Kenta Koga '14 Combines Magic and Engineering For New School

02/27/2018
Departments: Computer Science

Kenta Koga ‘14, has been practicing magic since he was 8 years old. Magic gigs helped pay for his tuition at Yale, and he has toured the world with his illusions. After graduating with a degree in Computer Science, he worked as a product designer for a number of companies in Silicon Valley. Today, he’s the CEO of Gakko, a company he founded while still a student that runs schools and summer camps focusing on specific topics. “Gakko is my attempt to completely reimagine what a school can be,” he said.

The first Gakko opened in Japan, where Koga was born and raised. Most recently, he opened a school in New York. He still practices magic, and incorporates it into his job as an educator. We spoke with Koga to talk about how engineering, education and magic intersect.

Engineering and magic, it turns out, are not so different?

How you learn magic is really fascinating, and it’s very similar to engineering. You need a lot of patience. There’s not that much literature from which you can learn – you really need to watch the YouTube videos of a magician you like over and over and over again until you get it. You think and try out ideas and fail. It’s very similar to debugging a piece of software you’ve written.

One of the things I’m thankful for in my engineering education is that I’ve learned how to design magic tricks and build illusions myself. In electrical engineering and mechanical engineering, once you know how to actually build stuff, the possibilities you have as a magician increase a lot.

What kind of things does a magician build?

One example, without going into too much detail, is the building of illusion boxes. You put someone in, and three seconds later, a lion comes out. As much as that’s magic, it’s also engineering. How do you use the constraints you have? With the materials, the technology and kind of the science we know, how do you create this wonderful surprise as a final product? That’s my favorite thing about combining magic and technology.

How did Gakko start?

The first time I heard the words “summer camp” was when I got to Yale and heard my friends talking about it. It was a culture that didn’t exist in Japan, and I thought that was such an amazing thing we were missing out on. In 2010, I started fundraising with the goal of bringing that culture to Japan. In 2012, we had the very first summer camp in Japan.  

You were still a student at that point. Did that help in any way?

There are so many diverse and interesting students at Yale, I thought “Why don’t I ask them to be a teacher?” I asked each person this question: If you could become a high school teacher for one day in your life, what would you teach? Each person had an answer to that question.

It was a blast and a huge success and the people who came to teach loved it. It just kept going the next year we held again and the year after that.

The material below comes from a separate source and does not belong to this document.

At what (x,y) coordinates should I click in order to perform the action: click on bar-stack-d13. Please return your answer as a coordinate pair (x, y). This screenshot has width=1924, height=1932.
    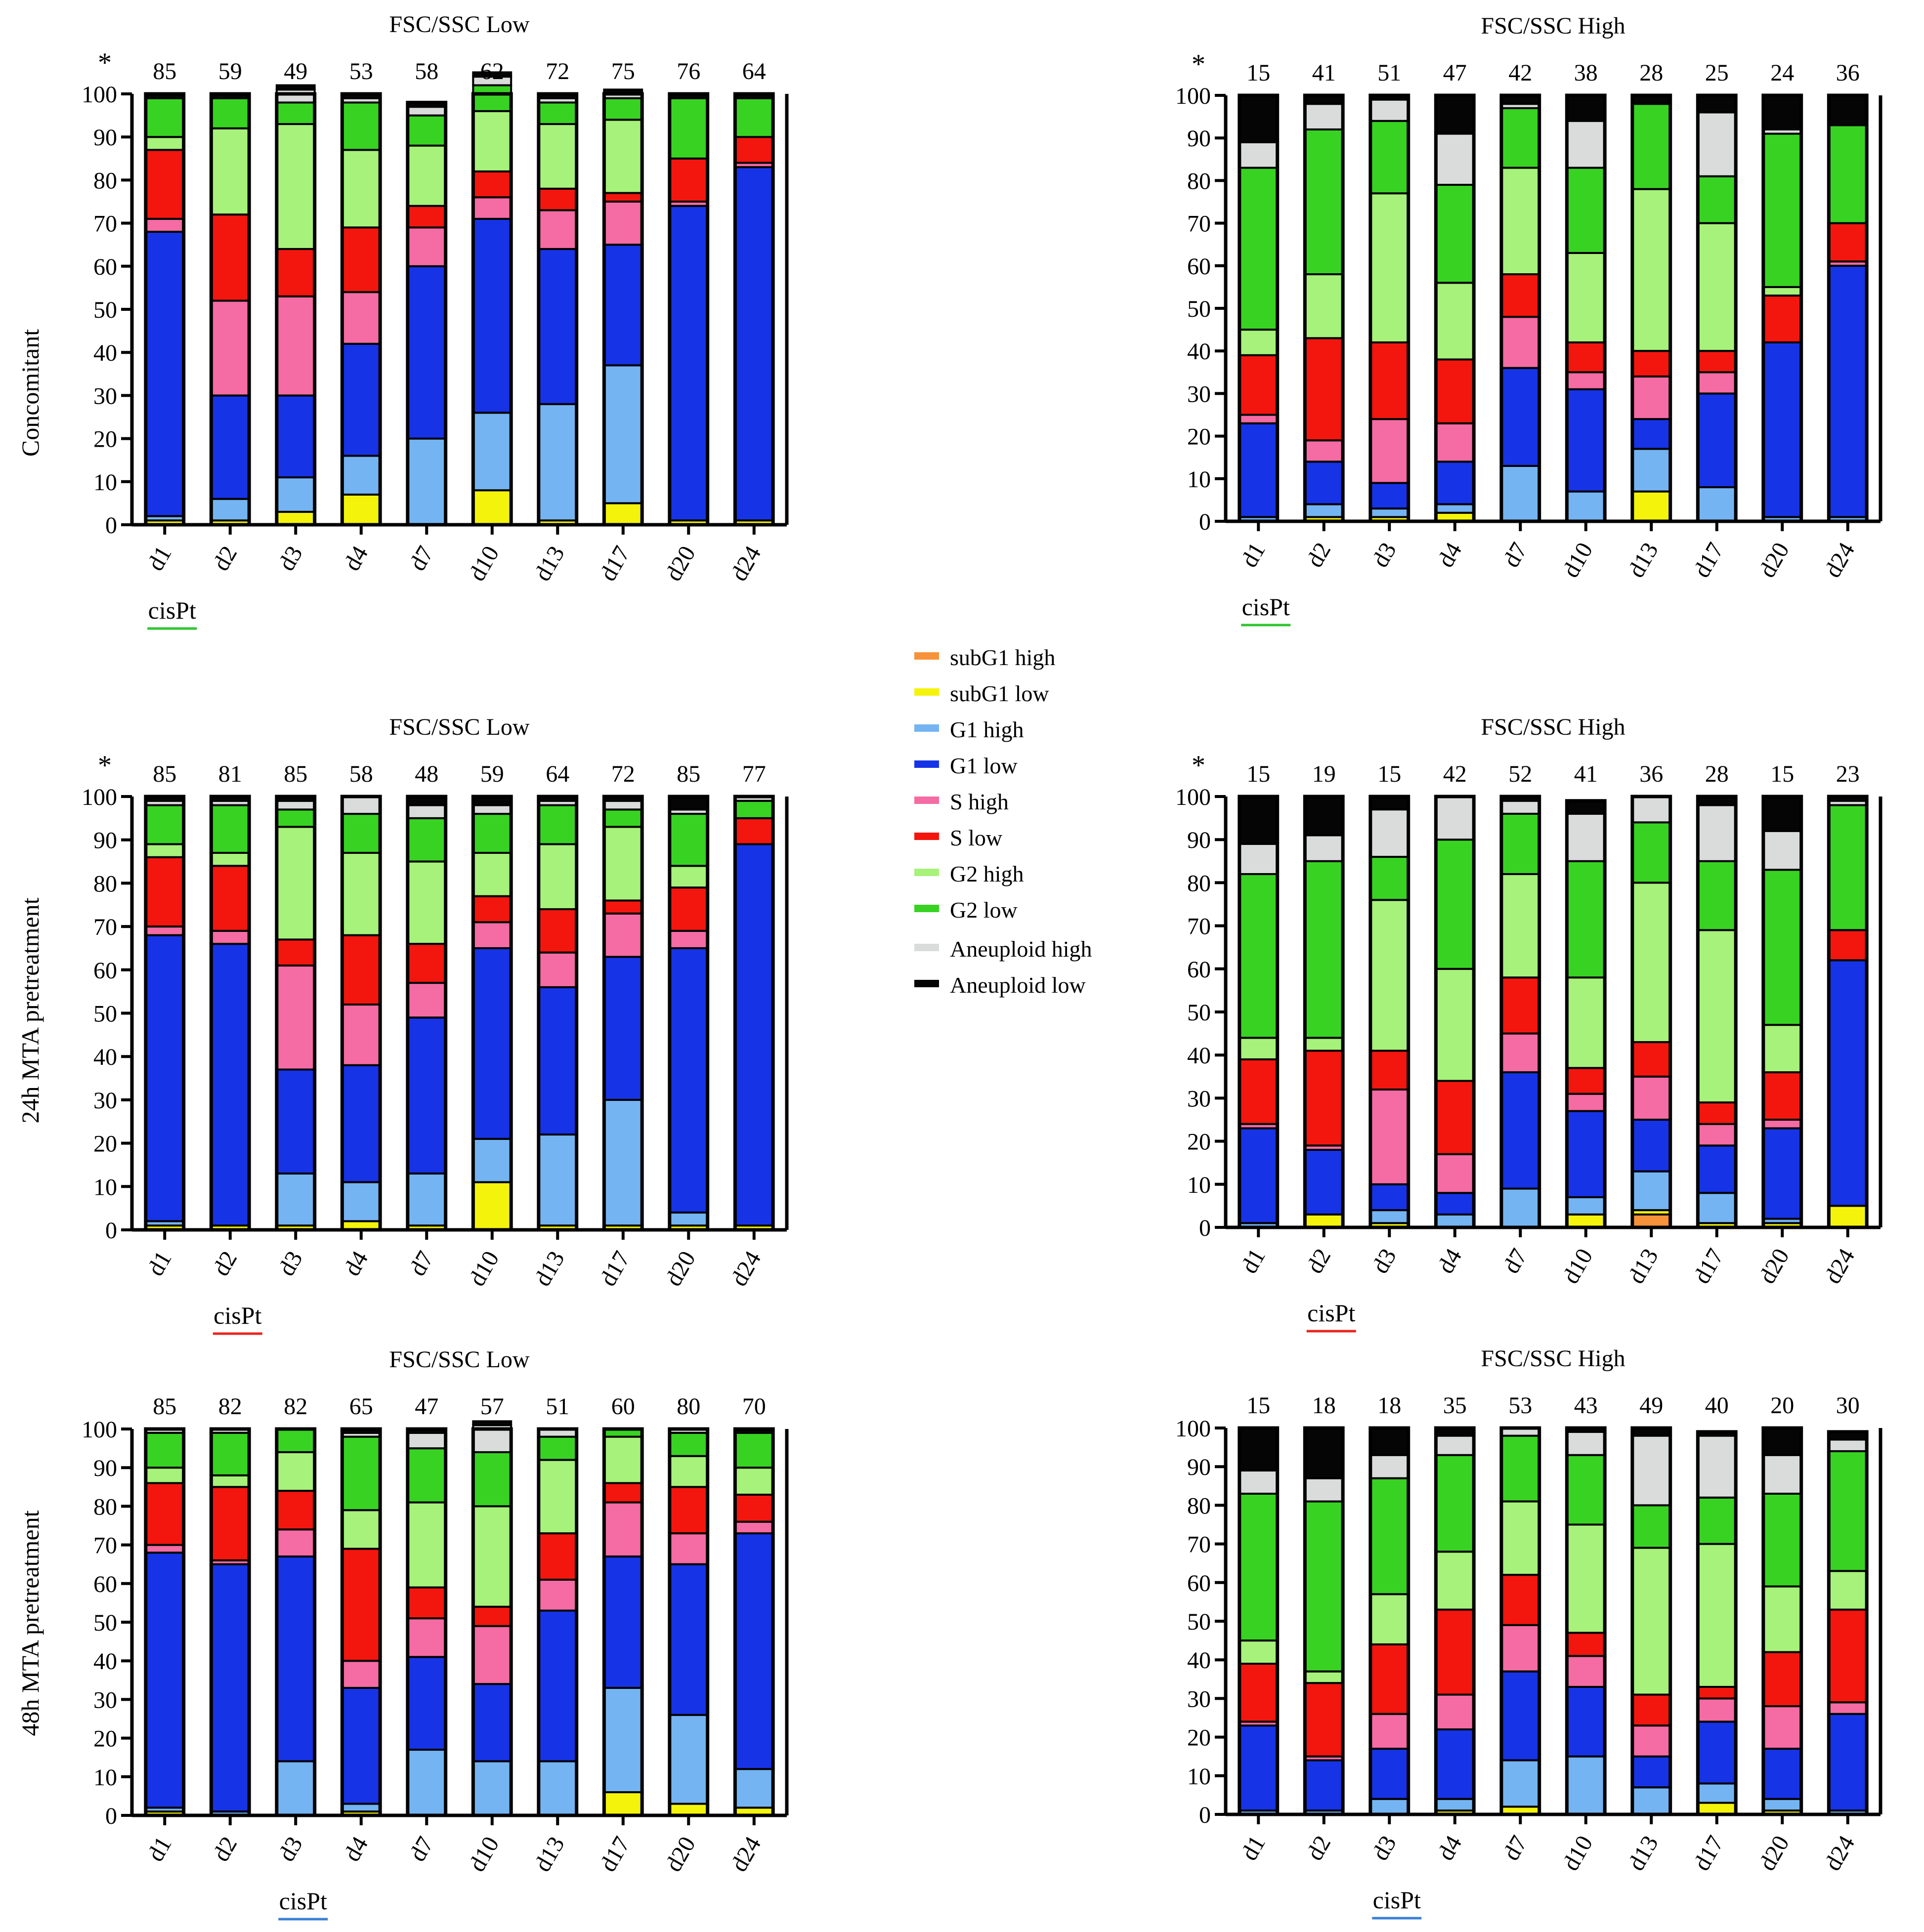
    Looking at the image, I should click on (1651, 1012).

Tell us about Gakko’s newest incarnation, a school rather than a summer camp, which opened in New York last month.

We started thinking “What if we could open a school where we can implement these ideas throughout the year?” We started conceiving this idea of opening a school in New York for after work or during the day. We invited seasoned professionals to take a few years off their lives to create an educational program of their dreams. We’re starting with a musician and a computer programmer.

We said to them ‘You’ve performed at Carnegie Hall, and won an Grammy award, but looking back, how would you design and put together an educational program to study and learn? How would it be different from the way Julliard would teach? To the computer programmer, we asked “What would be the dream program that you wish you experienced when you were learning to code?”

It’s a 10-week program that gives access to the space and has all the tools that you need. Part of the inspiration for it comes from the Center for Engineering Innovation and Design (CEID), where in addition to the programming that’s happening every day, it’s kind of a workspace where you can go and make whatever you want to make with the tools that are there.